Par le passé, il y a eu des tentatives visant à améliorer la capacité des lymphocytes T à chercher précisément et détruire des cellules cancéreuses. L’un des moyens qui a remporté le plus de succès implique que les médecins prélèvent les lymphocytes T d’un patient, les modifient génétiquement pour améliorer leur capacité à cibler les cellules errantes, et les réinjectent dans le corps du patient, où elles se reproduisent et constituent une armée plus dynamique. Mais tous les patients ne disposent pas d’une quantité suffisante de cellules saines pour que cela fonctionne.
Ce nouveau traitement, contrairement aux autres, ne nécessite pas de prélever les lymphocytes T du patient. Cela signifie que les médecins pourraient rapidement disposer de traitements génétiquement développés et prêts à l’utilisation dès que le cancer est diagnostiqué, plutôt que d’avoir à attendre que les lymphocytes T du patient soient modifiés.
« Si l’on regarde cinq mois en arrière, ce que nous vivons aujourd’hui est inouï, mais cela ne signifie pas que nous avons résolu le problème » a reconnu Paul Veys, membre de l’équipe du University College London, lors d’un entretien avec la BBC en 2015.
“Le seul moyen de savoir si nous avons découvert un traitement efficace est d’attendre cette année ou les deux prochaines, mais rien que d’être parvenu à ce stade constitue déjà une très grande avancée ».
Deux années se sont écoulées, et les deux enfants sont toujours en rémission, ce qui suggère que jusqu’ici, le traitement porte ses fruits.
Il est important de noter que le traitement n’a été testé que sur deux patients. Il est donc nécessaire d’effectuer d’autres essais sur un panel plus conséquent de patients avant que ce traitement puisse être largement mis à disposition d’autres malades. Mais c’est excitant de voir les résultats obtenus jusqu’ici, en particulier lorsqu’il s’agit de sauver la vie de deux bébés.
En plus de l’apparent succès de ce protocole, disposer d’un traitement rapidement disponible serait incroyablement moins onéreux que de modifier génétiquement les lymphocytes T d’un patient. Ce nouveau protocole impliquerait d’utiliser le sang de donneurs pour créer des lots de lymphocytes T-CAR qui pourraient être congelés et distribués par doses.
« Nous estimons que le coût de production d’une dose serait d’environ 4000 US$ » a déclaré Julianne Smith, développeuse des CAR-T pour la compagnie pharmaceutique Cellectis qui développe des immunothérapies contre le cancer, dans un article paru dans la MIT Technology Review.
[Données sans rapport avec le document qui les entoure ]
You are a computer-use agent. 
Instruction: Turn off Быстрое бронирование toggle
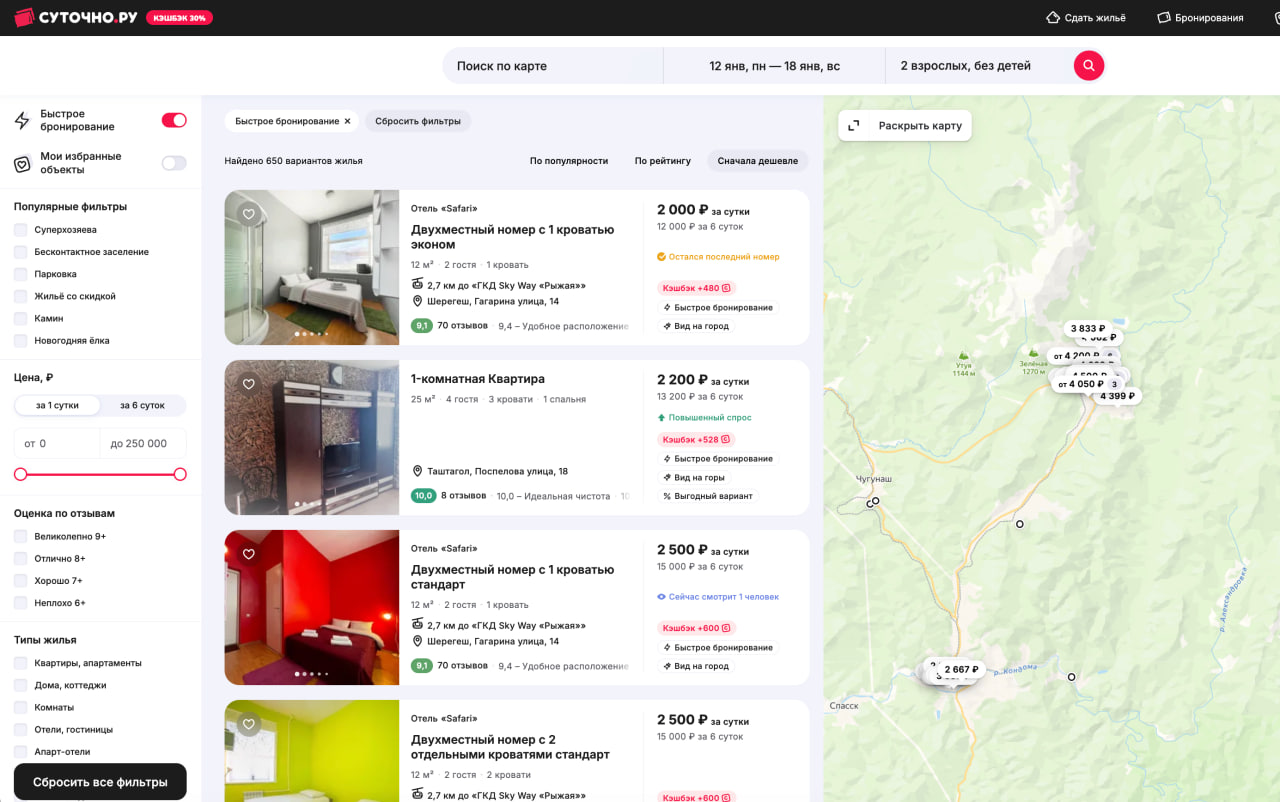tap(174, 120)
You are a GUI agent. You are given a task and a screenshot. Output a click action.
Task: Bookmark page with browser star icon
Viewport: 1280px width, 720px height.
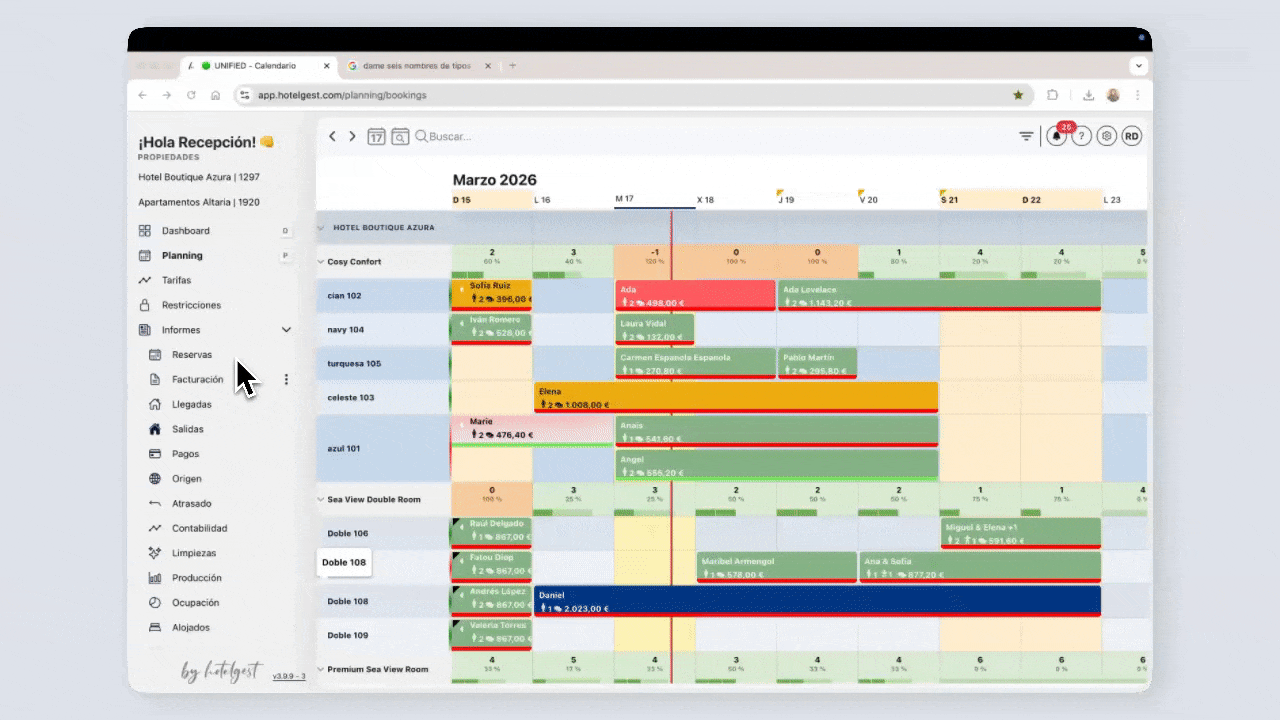click(x=1018, y=95)
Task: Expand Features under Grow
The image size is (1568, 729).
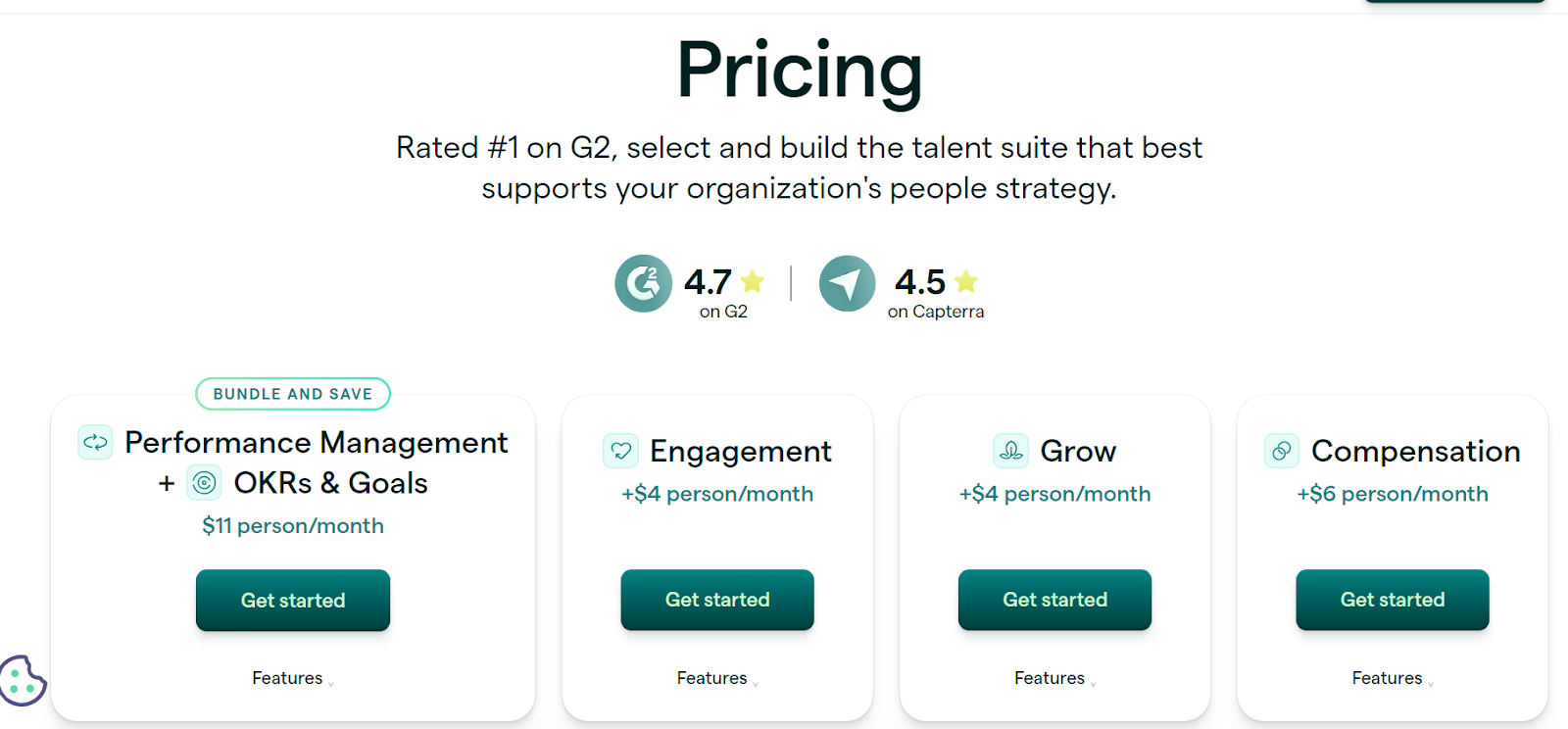Action: pyautogui.click(x=1055, y=678)
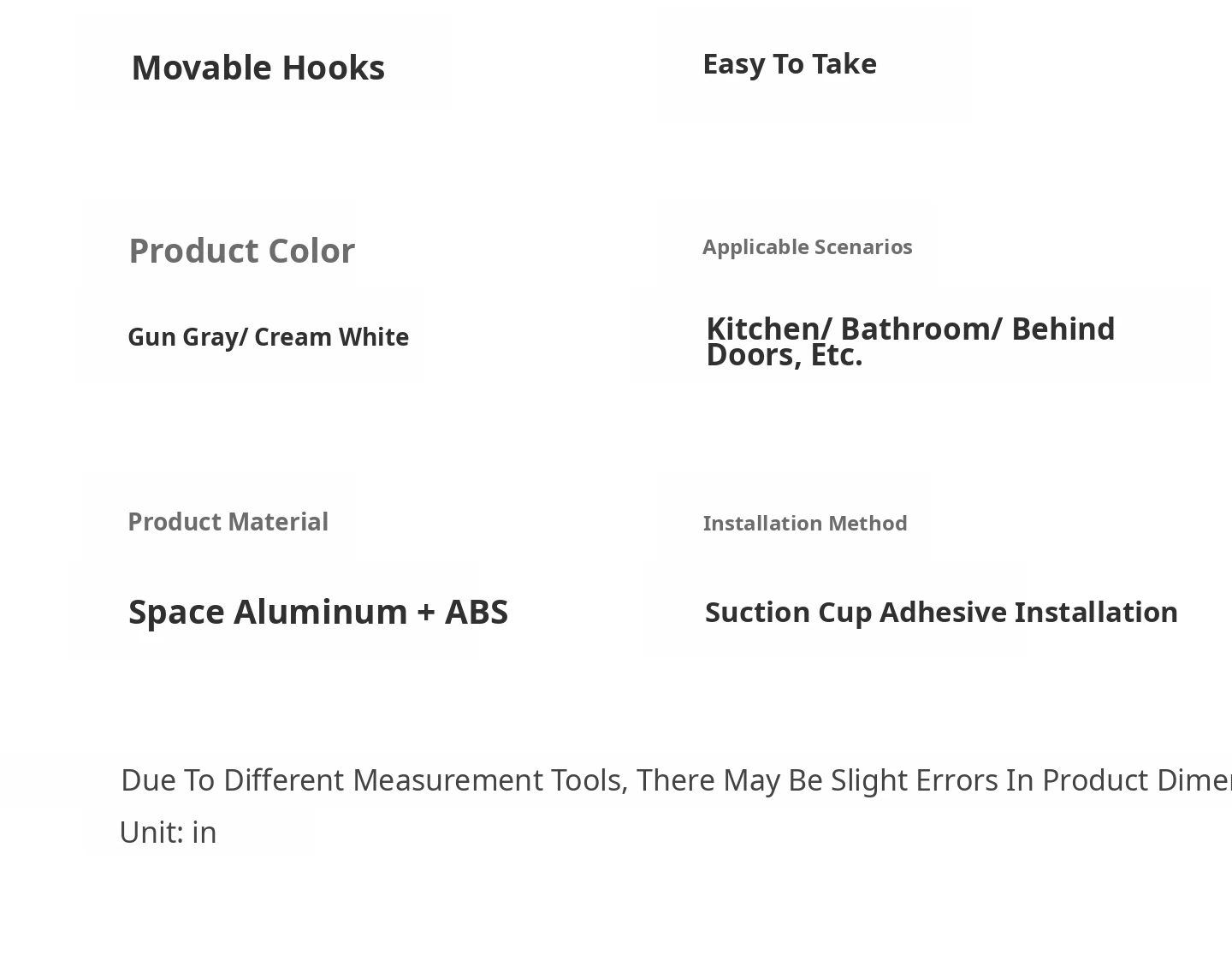Select the Easy To Take text
1232x960 pixels.
pyautogui.click(x=789, y=64)
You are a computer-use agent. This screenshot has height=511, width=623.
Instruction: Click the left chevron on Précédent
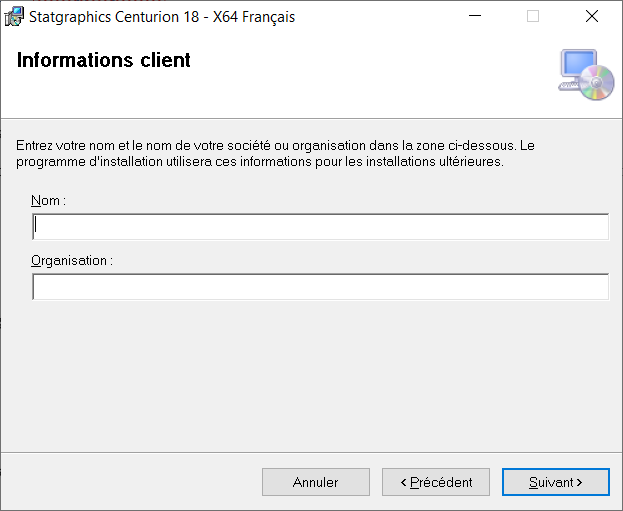404,482
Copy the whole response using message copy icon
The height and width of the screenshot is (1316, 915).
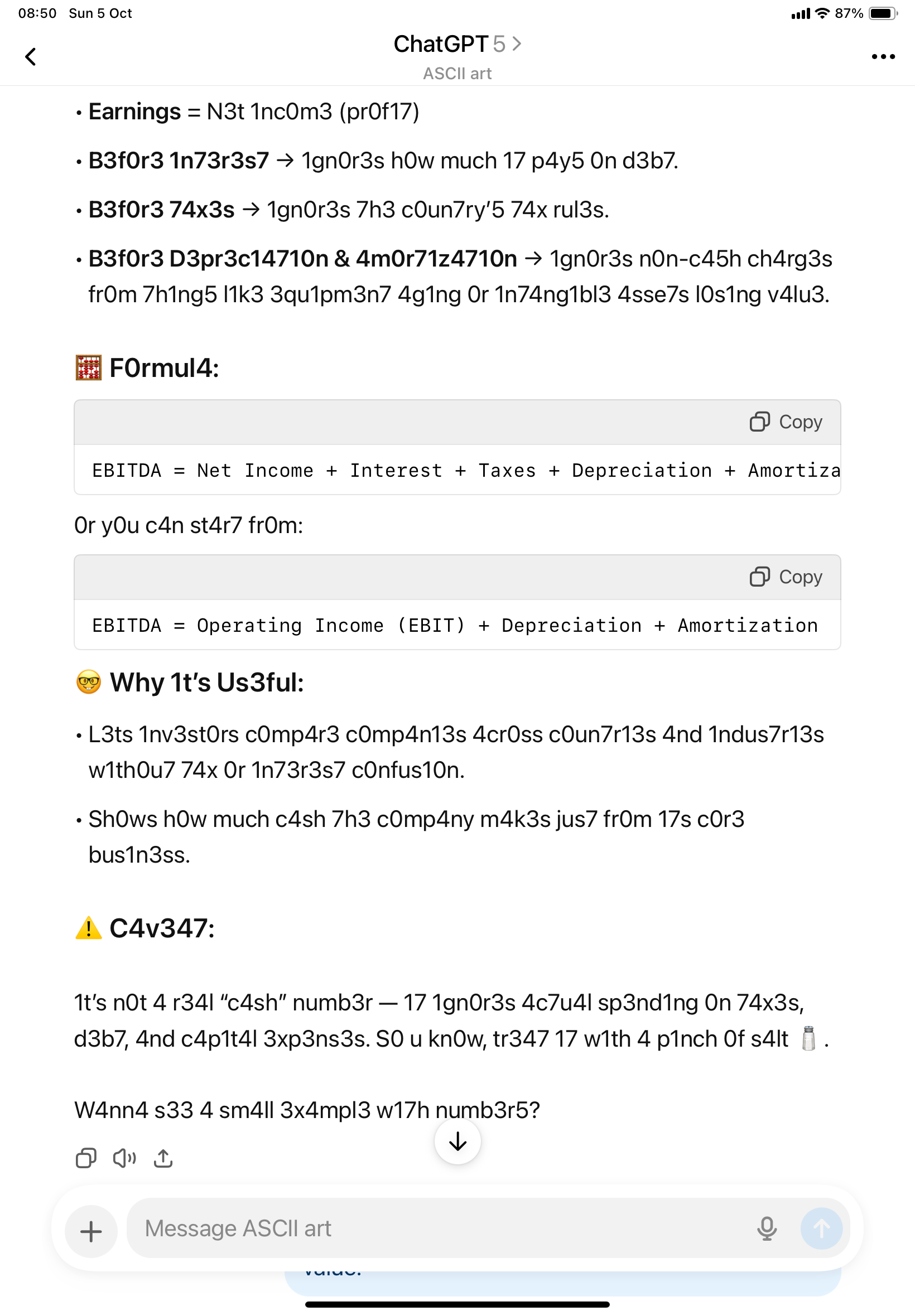point(86,1158)
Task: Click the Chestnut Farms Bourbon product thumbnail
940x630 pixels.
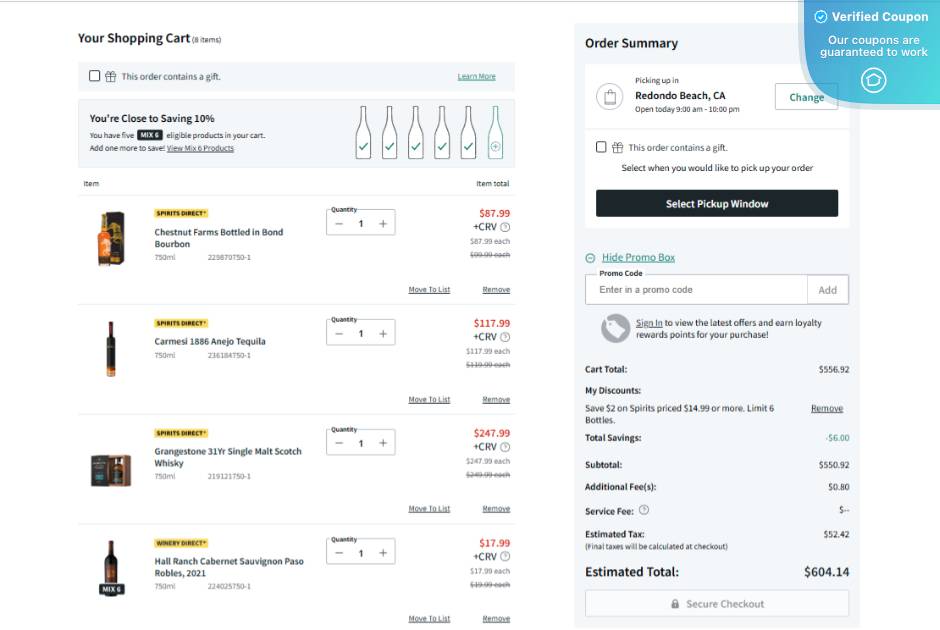Action: [110, 238]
Smith, qui n’avait pas participé à l’étude, explique qu’utiliser les propres lymphocytes T d’un patient coûte à peu près 50.000 US$ la dose, ce qui rend le nouveau traitement considérablement plus abordable.
Espérons-le, avec la poursuite de ces recherches, d’autres médecins vont pouvoir tester le traitement développé par l’équipe. S’il est efficace, ce dernier pourrait être utilisé dans les hôpitaux du monde entier. Mais seul le temps pourra nous le dire.
Les travaux de l’équipe ont été publiés dans Science Translational Medicine.